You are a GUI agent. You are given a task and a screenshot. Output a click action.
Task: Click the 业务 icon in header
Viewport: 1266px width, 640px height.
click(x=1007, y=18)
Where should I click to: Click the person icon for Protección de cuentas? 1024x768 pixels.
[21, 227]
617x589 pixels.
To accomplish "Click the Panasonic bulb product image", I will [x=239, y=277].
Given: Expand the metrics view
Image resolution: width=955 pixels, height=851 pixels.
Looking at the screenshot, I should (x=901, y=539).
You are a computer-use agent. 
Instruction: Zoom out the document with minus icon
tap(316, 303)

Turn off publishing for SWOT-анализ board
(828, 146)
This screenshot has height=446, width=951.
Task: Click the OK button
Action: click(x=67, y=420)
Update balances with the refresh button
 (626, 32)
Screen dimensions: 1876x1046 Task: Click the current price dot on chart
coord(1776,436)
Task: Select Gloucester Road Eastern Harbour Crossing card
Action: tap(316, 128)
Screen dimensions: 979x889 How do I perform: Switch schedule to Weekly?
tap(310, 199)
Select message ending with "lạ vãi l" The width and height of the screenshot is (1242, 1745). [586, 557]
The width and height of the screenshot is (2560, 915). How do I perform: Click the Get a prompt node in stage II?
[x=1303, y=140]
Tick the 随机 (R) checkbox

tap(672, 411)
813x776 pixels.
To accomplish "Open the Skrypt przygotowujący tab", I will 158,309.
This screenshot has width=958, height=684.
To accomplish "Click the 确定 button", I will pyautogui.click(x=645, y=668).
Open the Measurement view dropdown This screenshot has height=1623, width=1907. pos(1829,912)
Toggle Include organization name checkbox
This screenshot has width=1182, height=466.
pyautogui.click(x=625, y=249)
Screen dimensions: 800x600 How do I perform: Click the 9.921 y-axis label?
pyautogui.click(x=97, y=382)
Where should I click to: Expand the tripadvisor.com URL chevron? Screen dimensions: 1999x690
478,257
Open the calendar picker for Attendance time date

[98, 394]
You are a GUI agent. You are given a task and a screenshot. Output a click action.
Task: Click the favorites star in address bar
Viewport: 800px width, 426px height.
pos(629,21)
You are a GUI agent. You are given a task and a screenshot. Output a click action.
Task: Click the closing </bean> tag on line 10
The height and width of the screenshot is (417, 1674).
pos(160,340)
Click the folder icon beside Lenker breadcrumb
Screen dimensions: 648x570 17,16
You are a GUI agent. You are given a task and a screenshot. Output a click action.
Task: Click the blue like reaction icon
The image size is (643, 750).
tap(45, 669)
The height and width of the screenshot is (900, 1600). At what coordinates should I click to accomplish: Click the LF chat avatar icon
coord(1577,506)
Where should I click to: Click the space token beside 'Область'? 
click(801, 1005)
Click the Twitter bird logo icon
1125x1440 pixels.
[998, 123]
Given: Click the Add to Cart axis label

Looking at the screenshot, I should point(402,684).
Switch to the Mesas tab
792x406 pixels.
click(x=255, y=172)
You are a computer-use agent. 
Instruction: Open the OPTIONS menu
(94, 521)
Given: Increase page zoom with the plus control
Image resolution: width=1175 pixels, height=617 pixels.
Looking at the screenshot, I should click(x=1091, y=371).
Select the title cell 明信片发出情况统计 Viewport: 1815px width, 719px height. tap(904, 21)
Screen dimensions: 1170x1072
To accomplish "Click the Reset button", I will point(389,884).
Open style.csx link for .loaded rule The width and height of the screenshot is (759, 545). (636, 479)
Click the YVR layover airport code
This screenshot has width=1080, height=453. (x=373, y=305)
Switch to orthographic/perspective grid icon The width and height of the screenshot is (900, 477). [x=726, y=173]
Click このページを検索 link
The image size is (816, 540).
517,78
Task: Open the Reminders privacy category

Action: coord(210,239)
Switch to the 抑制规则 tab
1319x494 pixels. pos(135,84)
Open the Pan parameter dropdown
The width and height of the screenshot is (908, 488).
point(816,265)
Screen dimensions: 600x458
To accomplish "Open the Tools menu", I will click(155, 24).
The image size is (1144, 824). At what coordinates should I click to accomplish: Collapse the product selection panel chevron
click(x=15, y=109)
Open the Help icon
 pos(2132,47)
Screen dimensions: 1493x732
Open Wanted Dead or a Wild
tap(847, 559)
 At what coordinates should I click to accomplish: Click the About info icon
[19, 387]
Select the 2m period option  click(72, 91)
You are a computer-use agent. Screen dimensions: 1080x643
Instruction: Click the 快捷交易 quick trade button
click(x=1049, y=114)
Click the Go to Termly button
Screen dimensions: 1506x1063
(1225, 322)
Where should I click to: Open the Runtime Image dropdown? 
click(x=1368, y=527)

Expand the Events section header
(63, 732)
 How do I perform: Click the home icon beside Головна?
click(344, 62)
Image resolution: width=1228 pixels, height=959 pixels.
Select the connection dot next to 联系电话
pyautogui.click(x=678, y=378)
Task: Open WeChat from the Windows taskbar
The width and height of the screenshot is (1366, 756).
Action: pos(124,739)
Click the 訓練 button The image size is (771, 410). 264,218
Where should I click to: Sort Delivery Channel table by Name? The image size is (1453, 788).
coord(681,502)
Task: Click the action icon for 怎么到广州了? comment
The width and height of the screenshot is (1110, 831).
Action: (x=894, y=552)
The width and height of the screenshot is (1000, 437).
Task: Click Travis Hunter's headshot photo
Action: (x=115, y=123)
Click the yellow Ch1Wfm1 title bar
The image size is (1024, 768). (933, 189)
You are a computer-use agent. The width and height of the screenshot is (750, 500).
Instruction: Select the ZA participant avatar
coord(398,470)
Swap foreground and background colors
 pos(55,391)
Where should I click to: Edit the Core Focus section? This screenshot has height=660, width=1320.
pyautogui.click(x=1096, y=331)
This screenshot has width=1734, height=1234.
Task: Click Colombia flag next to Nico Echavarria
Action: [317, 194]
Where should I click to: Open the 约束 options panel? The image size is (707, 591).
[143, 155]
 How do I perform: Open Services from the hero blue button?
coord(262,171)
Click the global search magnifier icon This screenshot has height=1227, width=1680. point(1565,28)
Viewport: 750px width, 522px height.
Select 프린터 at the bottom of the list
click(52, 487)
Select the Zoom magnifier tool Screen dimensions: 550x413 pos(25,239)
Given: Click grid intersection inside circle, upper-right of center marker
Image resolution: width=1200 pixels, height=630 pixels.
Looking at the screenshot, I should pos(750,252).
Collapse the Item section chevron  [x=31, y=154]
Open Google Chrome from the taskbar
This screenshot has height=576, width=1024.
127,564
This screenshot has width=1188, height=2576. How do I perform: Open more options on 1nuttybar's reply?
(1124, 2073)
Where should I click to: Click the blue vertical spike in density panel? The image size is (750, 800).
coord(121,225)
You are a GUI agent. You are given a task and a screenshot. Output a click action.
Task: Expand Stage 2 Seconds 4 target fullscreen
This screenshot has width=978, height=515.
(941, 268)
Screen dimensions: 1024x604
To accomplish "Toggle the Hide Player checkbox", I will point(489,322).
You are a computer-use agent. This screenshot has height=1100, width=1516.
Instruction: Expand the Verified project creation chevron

*****

What you will do: A verbatim restatement of all the entries above is required.

Solved exercise:
You are a GUI agent. You are given a task and a screenshot. Output a click action.
Task: Click the 业务 icon in header
Viewport: 1266px width, 640px height.
click(x=1007, y=18)
Where should I click to: Click the person icon for Protección de cuentas? 1024x768 pixels.
[21, 227]
617x589 pixels.
To accomplish "Click the Panasonic bulb product image", I will [x=239, y=277].
Given: Expand the metrics view
Image resolution: width=955 pixels, height=851 pixels.
Looking at the screenshot, I should (x=901, y=539).
You are a computer-use agent. 
Instruction: Zoom out the document with minus icon
tap(316, 303)

Turn off publishing for SWOT-анализ board
(828, 146)
This screenshot has height=446, width=951.
Task: Click the OK button
Action: click(x=67, y=420)
Update balances with the refresh button
 (626, 32)
Screen dimensions: 1876x1046 Task: Click the current price dot on chart
coord(1776,436)
Task: Select Gloucester Road Eastern Harbour Crossing card
Action: tap(316, 128)
Screen dimensions: 979x889 How do I perform: Switch schedule to Weekly?
tap(310, 199)
Select message ending with "lạ vãi l" The width and height of the screenshot is (1242, 1745). [586, 557]
The width and height of the screenshot is (2560, 915). How do I perform: Click the Get a prompt node in stage II?
[x=1303, y=140]
Tick the 随机 (R) checkbox

tap(672, 411)
813x776 pixels.
To accomplish "Open the Skrypt przygotowujący tab", I will 158,309.
This screenshot has width=958, height=684.
To accomplish "Click the 确定 button", I will pyautogui.click(x=645, y=668).
Open the Measurement view dropdown This screenshot has height=1623, width=1907. pos(1829,912)
Toggle Include organization name checkbox
This screenshot has width=1182, height=466.
pyautogui.click(x=625, y=249)
Screen dimensions: 800x600 How do I perform: Click the 9.921 y-axis label?
pyautogui.click(x=97, y=382)
Where should I click to: Expand the tripadvisor.com URL chevron? Screen dimensions: 1999x690
478,257
Open the calendar picker for Attendance time date

[98, 394]
You are a GUI agent. You are given a task and a screenshot. Output a click action.
Task: Click the favorites star in address bar
Viewport: 800px width, 426px height.
pos(629,21)
You are a GUI agent. You are given a task and a screenshot. Output a click action.
Task: Click the closing </bean> tag on line 10
The height and width of the screenshot is (417, 1674).
pos(160,340)
Click the folder icon beside Lenker breadcrumb
Screen dimensions: 648x570 17,16
You are a GUI agent. You are given a task and a screenshot. Output a click action.
Task: Click the blue like reaction icon
The image size is (643, 750).
tap(45, 669)
The height and width of the screenshot is (900, 1600). At what coordinates should I click to accomplish: Click the LF chat avatar icon
coord(1577,506)
Where should I click to: Click the space token beside 'Область'? 
click(801, 1005)
Click the Twitter bird logo icon
1125x1440 pixels.
[998, 123]
Given: Click the Add to Cart axis label

Looking at the screenshot, I should point(402,684).
Switch to the Mesas tab
792x406 pixels.
click(x=255, y=172)
You are a computer-use agent. 
Instruction: Open the OPTIONS menu
(94, 521)
Given: Increase page zoom with the plus control
Image resolution: width=1175 pixels, height=617 pixels.
Looking at the screenshot, I should click(x=1091, y=371).
Select the title cell 明信片发出情况统计 Viewport: 1815px width, 719px height. tap(904, 21)
Screen dimensions: 1170x1072
To accomplish "Click the Reset button", I will point(389,884).
Open style.csx link for .loaded rule The width and height of the screenshot is (759, 545). (636, 479)
Click the YVR layover airport code
This screenshot has width=1080, height=453. (x=373, y=305)
Switch to orthographic/perspective grid icon The width and height of the screenshot is (900, 477). [x=726, y=173]
Click このページを検索 link
The image size is (816, 540).
517,78
Task: Open the Reminders privacy category

Action: coord(210,239)
Switch to the 抑制规则 tab
1319x494 pixels. pos(135,84)
Open the Pan parameter dropdown
The width and height of the screenshot is (908, 488).
point(816,265)
Screen dimensions: 600x458
To accomplish "Open the Tools menu", I will click(155, 24).
The image size is (1144, 824). At what coordinates should I click to accomplish: Collapse the product selection panel chevron
click(x=15, y=109)
Open the Help icon
 pos(2132,47)
Screen dimensions: 1493x732
Open Wanted Dead or a Wild
tap(847, 559)
 At what coordinates should I click to accomplish: Click the About info icon
[19, 387]
Select the 2m period option  click(72, 91)
You are a computer-use agent. Screen dimensions: 1080x643
Instruction: Click the 快捷交易 quick trade button
click(x=1049, y=114)
Click the Go to Termly button
Screen dimensions: 1506x1063
(1225, 322)
Where should I click to: Open the Runtime Image dropdown? 
click(x=1368, y=527)

Expand the Events section header
(63, 732)
 How do I perform: Click the home icon beside Головна?
click(344, 62)
Image resolution: width=1228 pixels, height=959 pixels.
Select the connection dot next to 联系电话
pyautogui.click(x=678, y=378)
Task: Open WeChat from the Windows taskbar
The width and height of the screenshot is (1366, 756).
Action: pos(124,739)
Click the 訓練 button The image size is (771, 410). 264,218
Where should I click to: Sort Delivery Channel table by Name? The image size is (1453, 788).
coord(681,502)
Task: Click the action icon for 怎么到广州了? comment
The width and height of the screenshot is (1110, 831).
Action: (x=894, y=552)
The width and height of the screenshot is (1000, 437).
Task: Click Travis Hunter's headshot photo
Action: (x=115, y=123)
Click the yellow Ch1Wfm1 title bar
The image size is (1024, 768). (933, 189)
You are a computer-use agent. The width and height of the screenshot is (750, 500).
Instruction: Select the ZA participant avatar
coord(398,470)
Swap foreground and background colors
 pos(55,391)
Where should I click to: Edit the Core Focus section? This screenshot has height=660, width=1320.
pyautogui.click(x=1096, y=331)
This screenshot has width=1734, height=1234.
Task: Click Colombia flag next to Nico Echavarria
Action: [317, 194]
Where should I click to: Open the 约束 options panel? The image size is (707, 591).
[143, 155]
 How do I perform: Open Services from the hero blue button?
coord(262,171)
Click the global search magnifier icon This screenshot has height=1227, width=1680. point(1565,28)
Viewport: 750px width, 522px height.
Select 프린터 at the bottom of the list
click(52, 487)
Select the Zoom magnifier tool Screen dimensions: 550x413 pos(25,239)
Given: Click grid intersection inside circle, upper-right of center marker
Image resolution: width=1200 pixels, height=630 pixels.
Looking at the screenshot, I should pos(750,252).
Collapse the Item section chevron  [x=31, y=154]
Open Google Chrome from the taskbar
This screenshot has height=576, width=1024.
127,564
This screenshot has width=1188, height=2576. How do I perform: Open more options on 1nuttybar's reply?
(1124, 2073)
Where should I click to: Click the blue vertical spike in density panel? The image size is (750, 800).
coord(121,225)
You are a GUI agent. You are given a task and a screenshot. Output a click action.
Task: Expand Stage 2 Seconds 4 target fullscreen
This screenshot has width=978, height=515.
(941, 268)
Screen dimensions: 1024x604
To accomplish "Toggle the Hide Player checkbox", I will point(489,322).
You are a computer-use agent. This screenshot has height=1100, width=1516.
Instruction: Expand the Verified project creation chevron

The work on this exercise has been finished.